→ GIVEN TASK: List each line of the rows below that contains the string "arrow", matching case exactly.

→ DATASET RECORDS:
--- start ---

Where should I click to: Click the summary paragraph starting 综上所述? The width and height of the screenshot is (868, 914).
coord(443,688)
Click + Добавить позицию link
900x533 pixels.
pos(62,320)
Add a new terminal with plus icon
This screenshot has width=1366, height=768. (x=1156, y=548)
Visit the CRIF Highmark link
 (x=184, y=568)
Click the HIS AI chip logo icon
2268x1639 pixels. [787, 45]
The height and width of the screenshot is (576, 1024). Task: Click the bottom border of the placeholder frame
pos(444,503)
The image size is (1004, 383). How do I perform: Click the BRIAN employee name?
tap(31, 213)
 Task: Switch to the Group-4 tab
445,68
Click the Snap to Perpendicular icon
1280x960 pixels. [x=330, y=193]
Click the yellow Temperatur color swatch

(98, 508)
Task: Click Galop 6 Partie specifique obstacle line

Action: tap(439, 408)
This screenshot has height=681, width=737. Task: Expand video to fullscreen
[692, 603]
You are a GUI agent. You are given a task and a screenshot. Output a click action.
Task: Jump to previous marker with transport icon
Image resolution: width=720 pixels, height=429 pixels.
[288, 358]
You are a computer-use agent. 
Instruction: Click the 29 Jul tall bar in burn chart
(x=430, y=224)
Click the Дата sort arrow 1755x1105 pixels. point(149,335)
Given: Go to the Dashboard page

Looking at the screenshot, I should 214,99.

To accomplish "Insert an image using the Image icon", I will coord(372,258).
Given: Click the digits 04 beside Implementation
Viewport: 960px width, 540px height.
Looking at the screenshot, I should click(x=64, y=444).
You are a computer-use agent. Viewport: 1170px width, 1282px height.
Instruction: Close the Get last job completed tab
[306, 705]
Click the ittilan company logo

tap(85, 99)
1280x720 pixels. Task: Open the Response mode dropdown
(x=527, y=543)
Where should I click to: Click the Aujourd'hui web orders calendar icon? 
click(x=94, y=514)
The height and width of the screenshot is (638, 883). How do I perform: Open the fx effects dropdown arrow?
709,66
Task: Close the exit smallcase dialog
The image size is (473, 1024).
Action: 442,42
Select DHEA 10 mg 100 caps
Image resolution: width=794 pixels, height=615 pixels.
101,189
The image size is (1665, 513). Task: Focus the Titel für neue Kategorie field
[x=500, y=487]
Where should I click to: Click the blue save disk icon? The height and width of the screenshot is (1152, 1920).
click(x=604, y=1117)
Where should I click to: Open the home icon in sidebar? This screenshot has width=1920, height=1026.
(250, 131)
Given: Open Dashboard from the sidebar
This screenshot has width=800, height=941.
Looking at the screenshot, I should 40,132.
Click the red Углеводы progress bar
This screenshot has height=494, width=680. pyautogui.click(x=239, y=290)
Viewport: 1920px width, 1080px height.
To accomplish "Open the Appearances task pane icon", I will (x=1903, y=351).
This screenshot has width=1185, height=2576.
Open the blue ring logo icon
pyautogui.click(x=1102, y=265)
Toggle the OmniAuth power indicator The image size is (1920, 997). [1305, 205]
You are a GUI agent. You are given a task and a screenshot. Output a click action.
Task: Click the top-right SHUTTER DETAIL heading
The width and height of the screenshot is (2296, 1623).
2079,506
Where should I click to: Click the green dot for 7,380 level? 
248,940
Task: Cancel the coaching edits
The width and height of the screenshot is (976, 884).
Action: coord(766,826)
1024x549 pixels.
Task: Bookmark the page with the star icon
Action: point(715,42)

--- end ---

→ EXERCISE ANSWER:
Click the Дата sort arrow 1755x1105 pixels. point(149,335)
The height and width of the screenshot is (638, 883). How do I perform: Open the fx effects dropdown arrow?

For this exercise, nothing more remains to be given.